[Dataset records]
◇ ◇ ◇

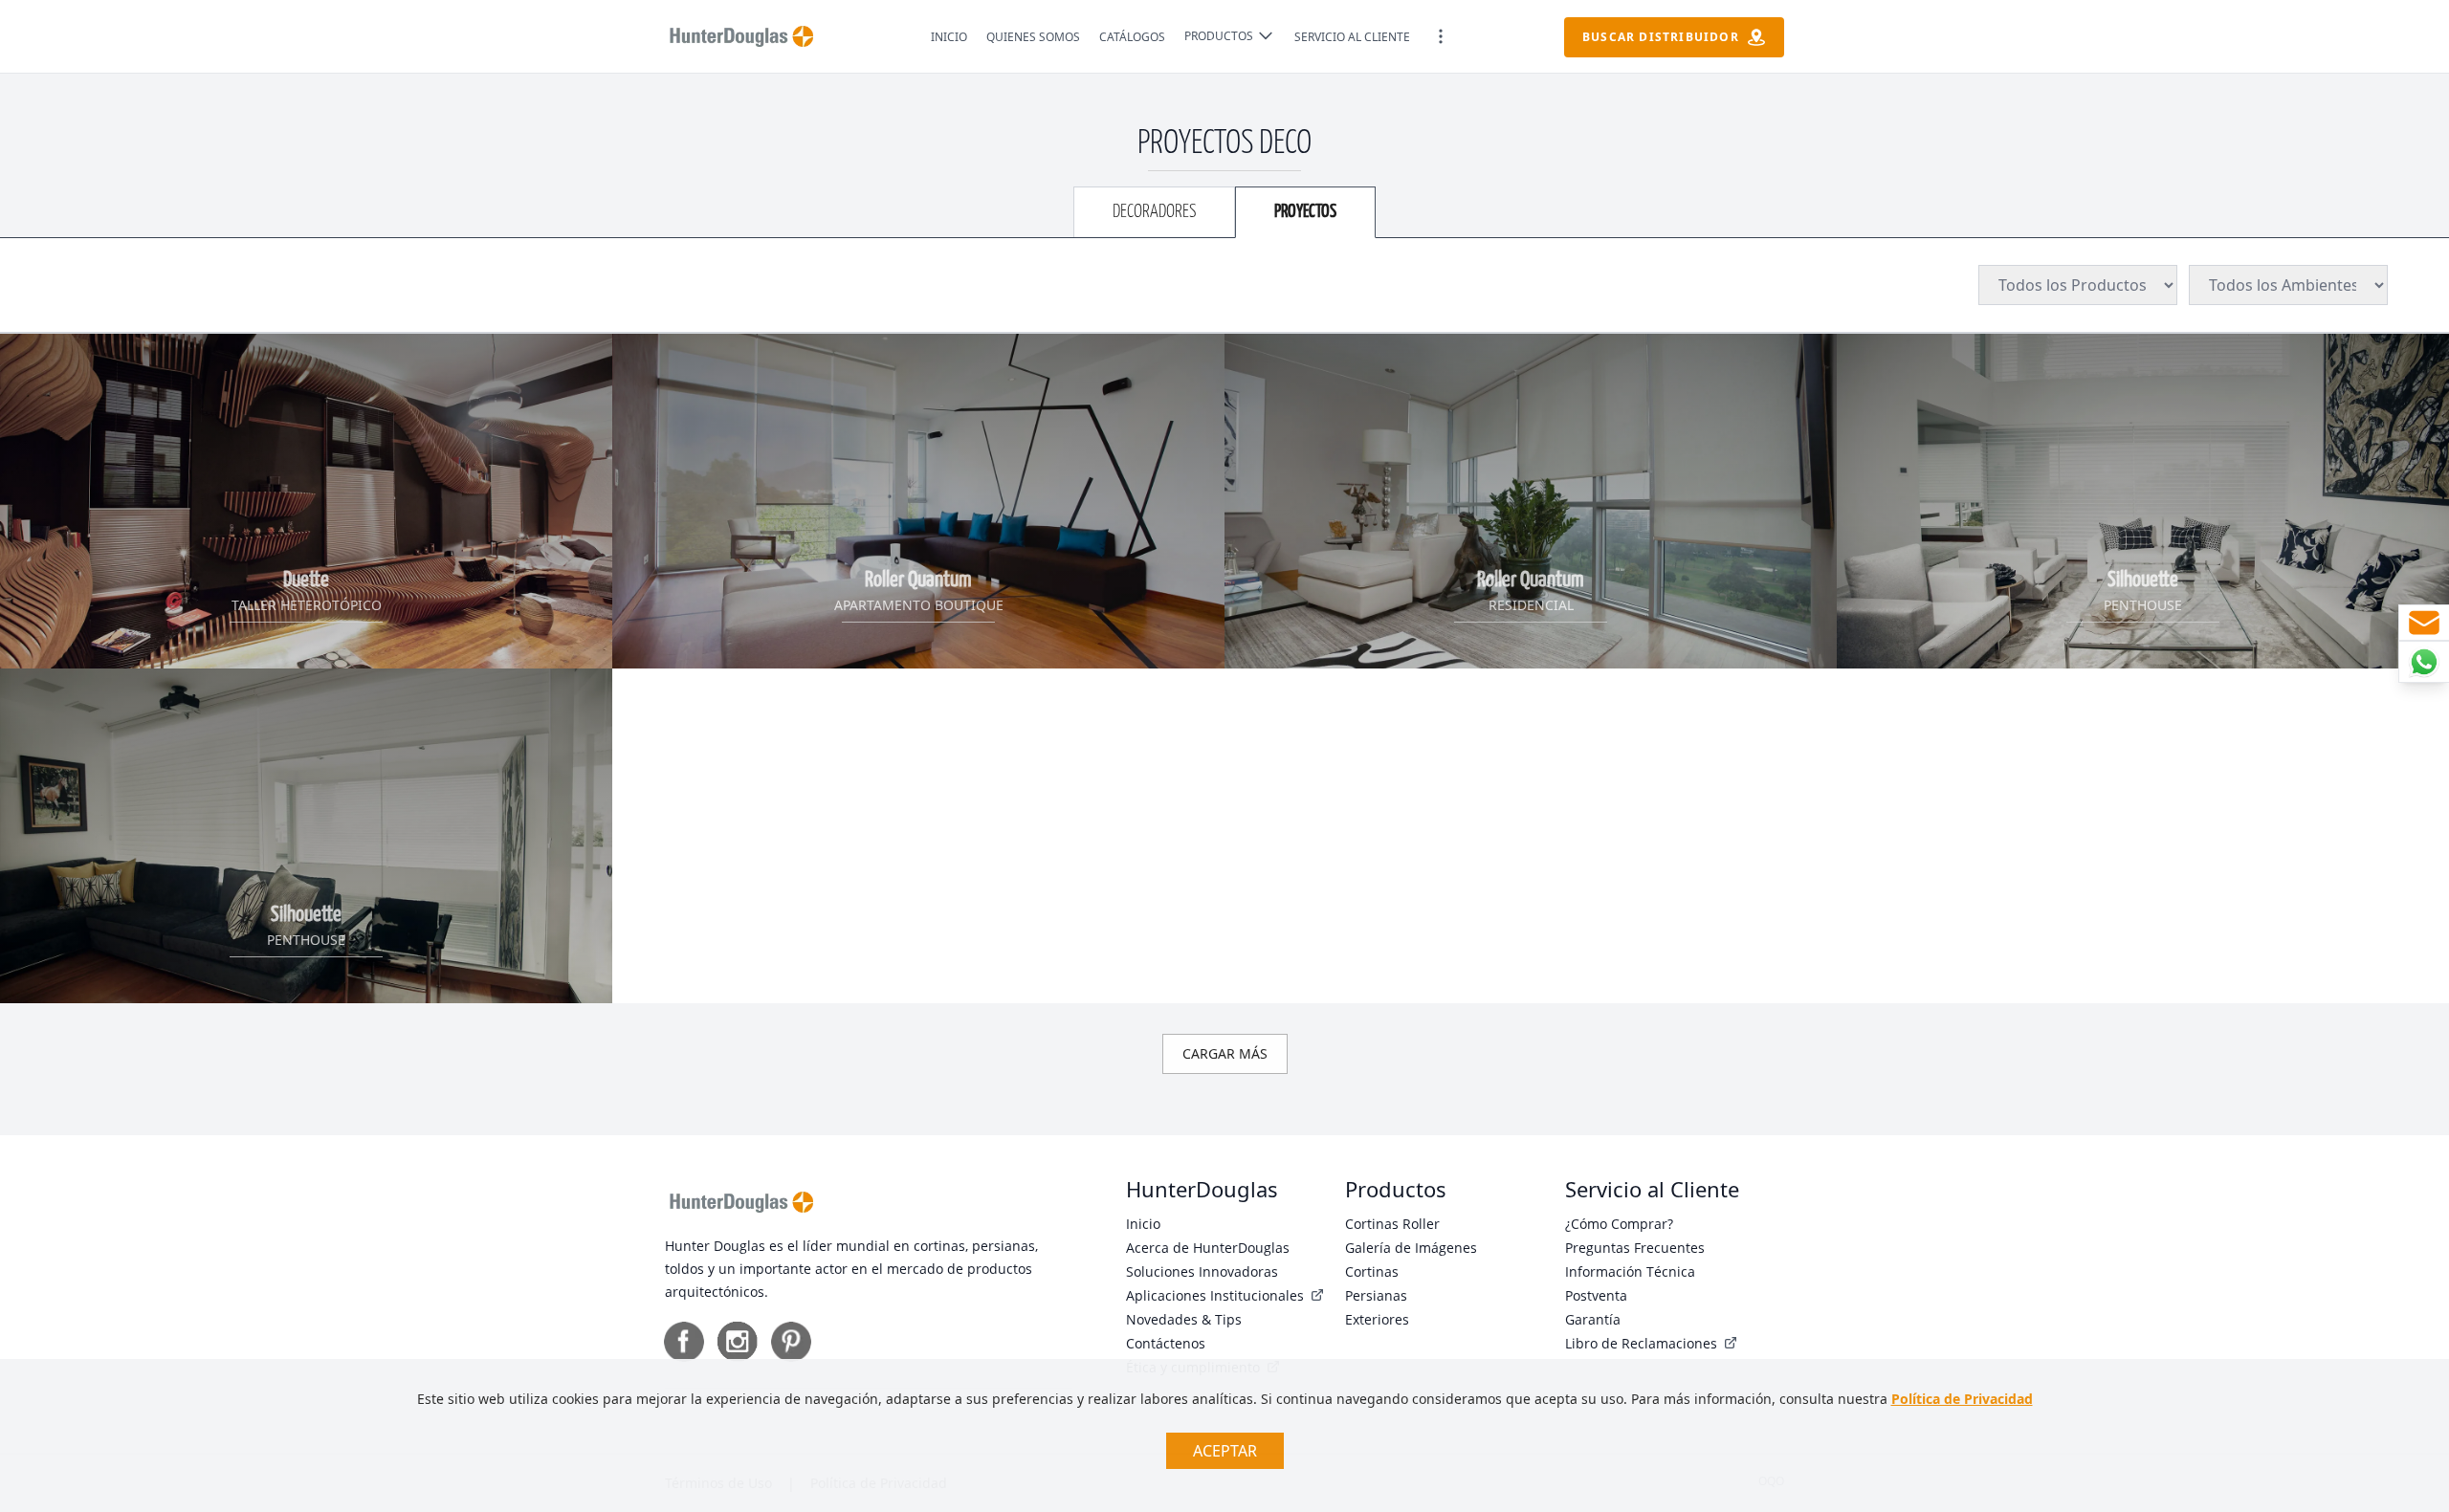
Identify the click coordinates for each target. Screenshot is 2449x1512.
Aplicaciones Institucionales (1217, 1295)
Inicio (1143, 1224)
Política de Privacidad (1962, 1399)
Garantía (1593, 1319)
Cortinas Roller (1392, 1224)
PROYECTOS (1305, 212)
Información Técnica (1630, 1271)
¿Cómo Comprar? (1619, 1224)
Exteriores (1377, 1319)
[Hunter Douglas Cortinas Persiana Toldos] (741, 36)
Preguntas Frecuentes (1635, 1247)
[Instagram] (737, 1342)
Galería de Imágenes (1411, 1247)
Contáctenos (1165, 1343)
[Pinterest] (791, 1342)
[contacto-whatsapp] (2423, 662)
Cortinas (1372, 1271)
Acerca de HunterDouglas (1208, 1247)
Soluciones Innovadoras (1202, 1271)
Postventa (1596, 1295)
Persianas (1376, 1295)
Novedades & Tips (1184, 1319)
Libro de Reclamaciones (1643, 1343)
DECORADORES (1154, 212)
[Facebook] (684, 1342)
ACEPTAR (1225, 1450)
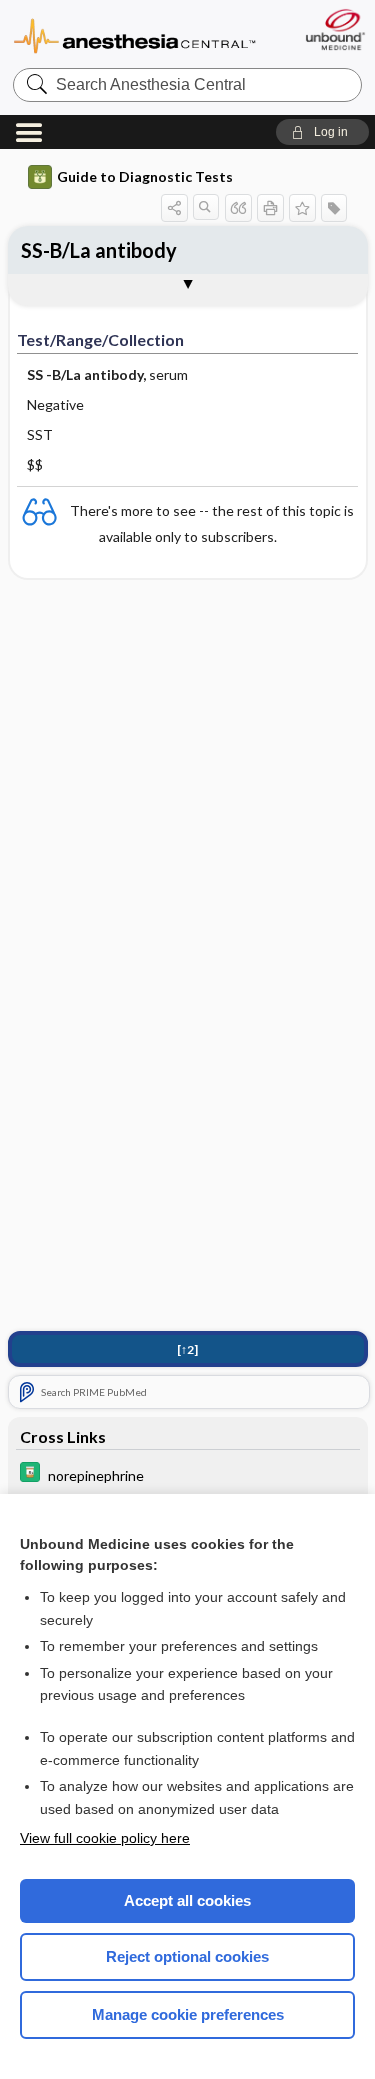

◇ ◇ ◇

- What you have to do: When a line in the data contains the string "Cortinas", copy that line.

- Solution:
Cortinas Roller (1392, 1224)
[Hunter Douglas Cortinas Persiana Toldos] (741, 36)
Cortinas (1372, 1271)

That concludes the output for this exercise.